Sebastian Riemann from Libra Financial Planning suggested that the ‘back to basics’ approach that the Covid-19 lockdown has forced upon advisers could continue afterwards.

He said: “I can see the market being bit more refocused on the fundamentals, away from ‘robo-advice’, where the importance of the adviser is that much greater in a changing market, especially with lenders changing criteria and rates. Just staying on top of things and explaining things to the client is really important right now to have their confidence.

“I think we’ve almost taken a few steps back in terms of the technology side where the execution-only argument has disappeared. Clients really need their advisers right now more than ever and with the changes in areas such as the adverse market and values of properties, it could have quite a lasting effect depending on how things look once we go back to normality. Going forward, there will be a lot more focus on clients having those in-depth conversations.”

Dale Jannels, managing director at Impact Specialist Finance, thought the role of the lender business development manager (BDM) could be under threat.

He said: “I think it all depend on who the BDM is.
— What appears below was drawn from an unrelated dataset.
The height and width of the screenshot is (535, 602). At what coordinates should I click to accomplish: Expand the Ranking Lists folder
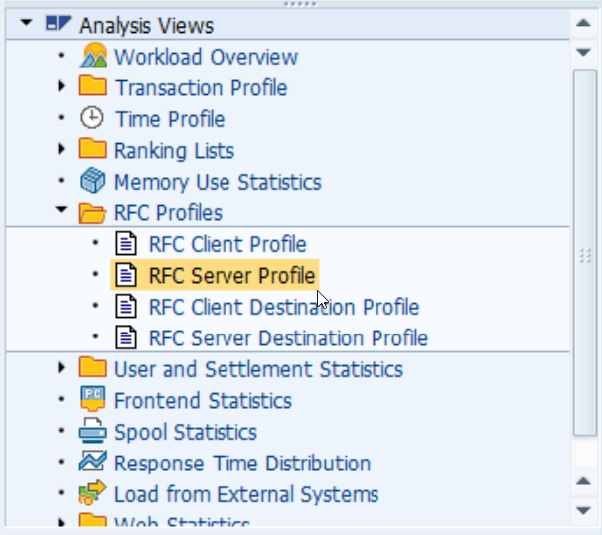(x=62, y=150)
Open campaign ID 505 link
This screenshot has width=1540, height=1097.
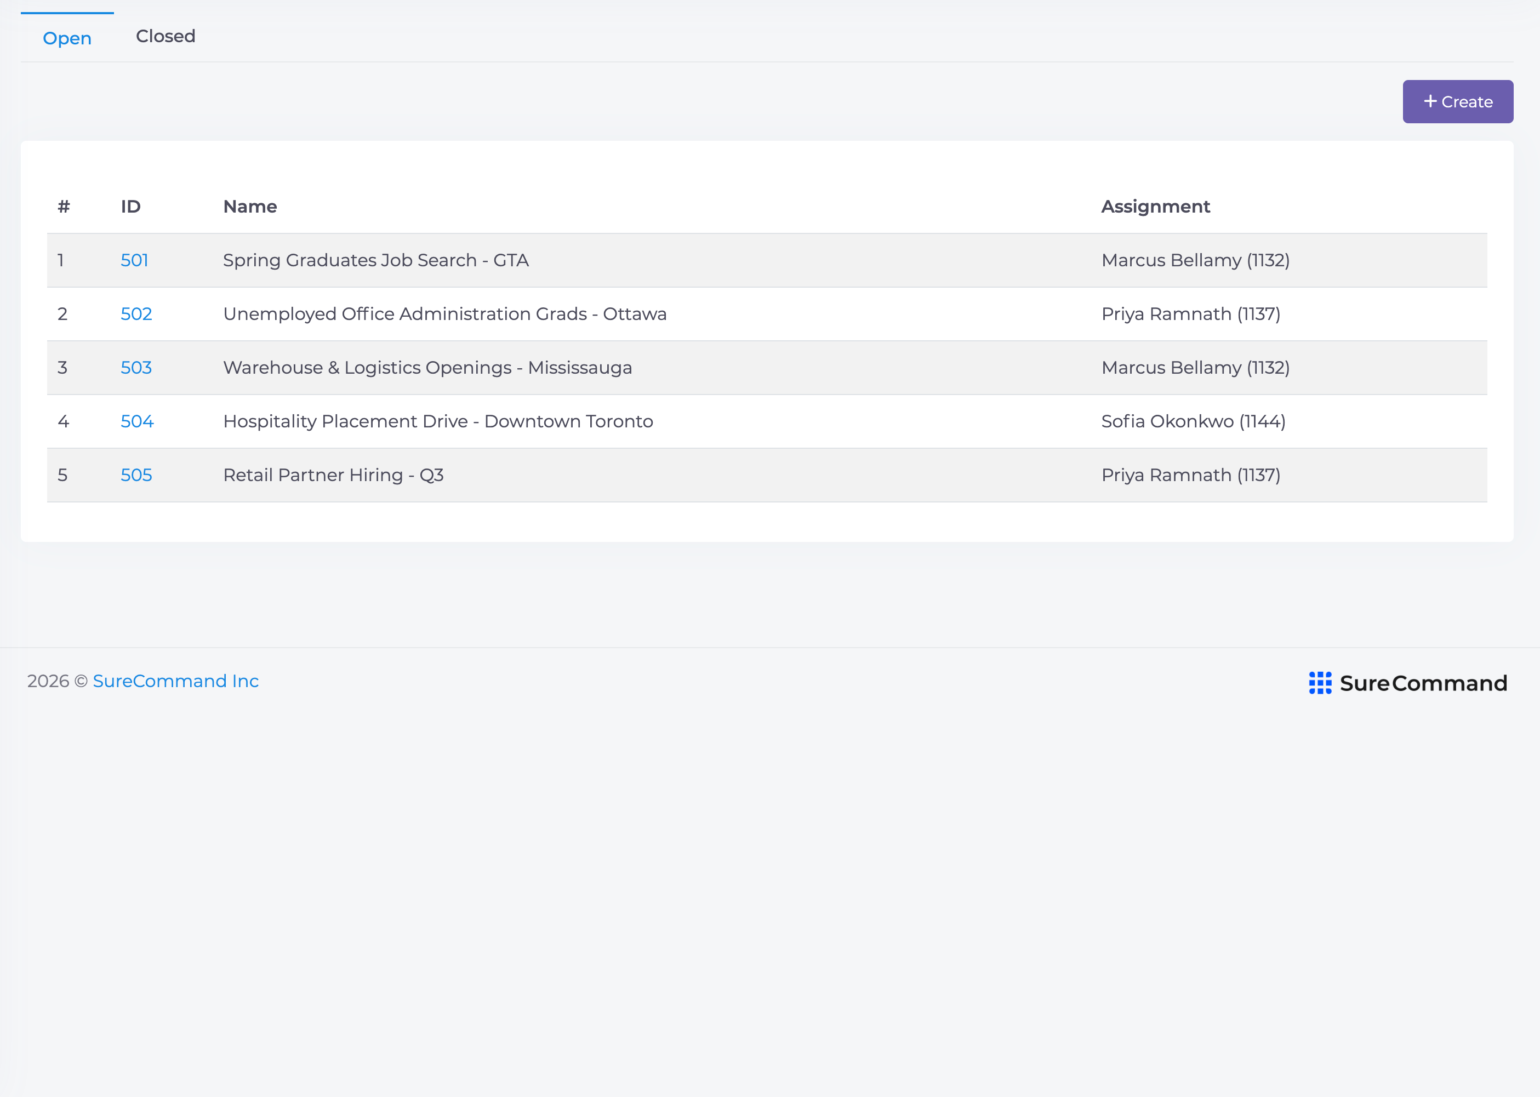[x=136, y=475]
The standard BDM who has got to do six appointments every single day without fail, otherwise they get reprimanded and so on, I think they’re a dying breed unfortunately, especially in the current climate.

:If you can have a bit of persuasion with the lender about actually getting something through – it needs to have a little nudge or a kick to get over the line – then I think they’re still worth their weight in gold.”

Richards believes mortgage advisers should look at the way investment firms have changed over the years.

He said: “The investment world has turned into an ongoing service-based relationship rather than a transactional one, which is, of course, where the mortgage market very much is. There are many intermediaries who have now understood how they’ve under-utilised technology.

“What they’ve realised is that sometimes they almost felt obliged to have to go and arrange a meeting as part of their annual review, whereas actually they could have done it far more effectively through remote means. Because they’re finding more clients who now are using Zoom or other technologies for the first time, actually they’re quite enjoying the interaction, which is slightly different from a phone call.

“So whether or not we will get a bit bored with that fad and then actually want to get back to [face-to-face], it’s definitely on my wish list for when this is over. It’s about how you increase the accessibility of professionals by use of technology, not diminish the value of what they provide.”

He added: “One of the things that we’ve always grappled with is how we turn the mortgage sector away from the transactional side to also having embedded value. So things like general insurance and protection products that actually provide a far greater degree of stability when you end up with environments like this. So I think one of the things we’re going to focus on again is how do we really help the sector move into a more holistic advice around other areas that create that embedded value, that the ongoing remuneration, without the need for simply arranging mortgages only?”